**Your task**
Output the records below again, precisely as they are written.

**Source records**

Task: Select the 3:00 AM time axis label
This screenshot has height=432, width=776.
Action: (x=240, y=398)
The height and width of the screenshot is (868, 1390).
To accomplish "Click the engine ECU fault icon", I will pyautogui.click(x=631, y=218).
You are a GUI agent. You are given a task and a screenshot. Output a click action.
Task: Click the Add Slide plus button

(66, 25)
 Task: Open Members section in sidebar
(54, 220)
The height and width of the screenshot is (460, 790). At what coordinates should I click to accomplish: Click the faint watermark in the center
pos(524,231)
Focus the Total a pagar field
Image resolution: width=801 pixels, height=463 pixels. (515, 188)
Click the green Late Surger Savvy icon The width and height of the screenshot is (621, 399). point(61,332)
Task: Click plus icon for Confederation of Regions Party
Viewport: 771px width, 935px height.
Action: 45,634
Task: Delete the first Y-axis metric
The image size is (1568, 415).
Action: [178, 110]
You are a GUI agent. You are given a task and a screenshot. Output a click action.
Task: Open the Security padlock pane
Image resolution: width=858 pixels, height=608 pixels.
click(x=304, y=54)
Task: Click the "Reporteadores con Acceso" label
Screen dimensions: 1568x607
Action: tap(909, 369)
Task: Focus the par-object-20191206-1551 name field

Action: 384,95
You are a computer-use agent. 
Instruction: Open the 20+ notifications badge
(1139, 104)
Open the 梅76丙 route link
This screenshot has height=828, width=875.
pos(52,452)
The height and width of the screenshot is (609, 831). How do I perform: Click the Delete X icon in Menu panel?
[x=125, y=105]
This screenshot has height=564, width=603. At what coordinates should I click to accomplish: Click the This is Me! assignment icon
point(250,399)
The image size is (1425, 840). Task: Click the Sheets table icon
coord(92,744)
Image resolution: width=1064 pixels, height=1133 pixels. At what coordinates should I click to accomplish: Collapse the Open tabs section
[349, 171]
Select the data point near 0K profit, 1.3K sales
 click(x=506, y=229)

**Finished task**
Task: Select the 3:00 AM time axis label
This screenshot has height=432, width=776.
Action: (x=240, y=398)
The height and width of the screenshot is (868, 1390).
To accomplish "Click the engine ECU fault icon", I will pyautogui.click(x=631, y=218).
You are a GUI agent. You are given a task and a screenshot. Output a click action.
Task: Click the Add Slide plus button

(66, 25)
 Task: Open Members section in sidebar
(54, 220)
The height and width of the screenshot is (460, 790). At what coordinates should I click to accomplish: Click the faint watermark in the center
pos(524,231)
Focus the Total a pagar field
Image resolution: width=801 pixels, height=463 pixels. (515, 188)
Click the green Late Surger Savvy icon The width and height of the screenshot is (621, 399). point(61,332)
Task: Click plus icon for Confederation of Regions Party
Viewport: 771px width, 935px height.
Action: 45,634
Task: Delete the first Y-axis metric
The image size is (1568, 415).
Action: [178, 110]
You are a GUI agent. You are given a task and a screenshot. Output a click action.
Task: Open the Security padlock pane
Image resolution: width=858 pixels, height=608 pixels.
click(x=304, y=54)
Task: Click the "Reporteadores con Acceso" label
Screen dimensions: 1568x607
Action: tap(909, 369)
Task: Focus the par-object-20191206-1551 name field

Action: 384,95
You are a computer-use agent. 
Instruction: Open the 20+ notifications badge
(1139, 104)
Open the 梅76丙 route link
This screenshot has height=828, width=875.
pos(52,452)
The height and width of the screenshot is (609, 831). How do I perform: Click the Delete X icon in Menu panel?
[x=125, y=105]
This screenshot has height=564, width=603. At what coordinates should I click to accomplish: Click the This is Me! assignment icon
point(250,399)
The image size is (1425, 840). Task: Click the Sheets table icon
coord(92,744)
Image resolution: width=1064 pixels, height=1133 pixels. At what coordinates should I click to accomplish: Collapse the Open tabs section
[349, 171]
Select the data point near 0K profit, 1.3K sales
 click(x=506, y=229)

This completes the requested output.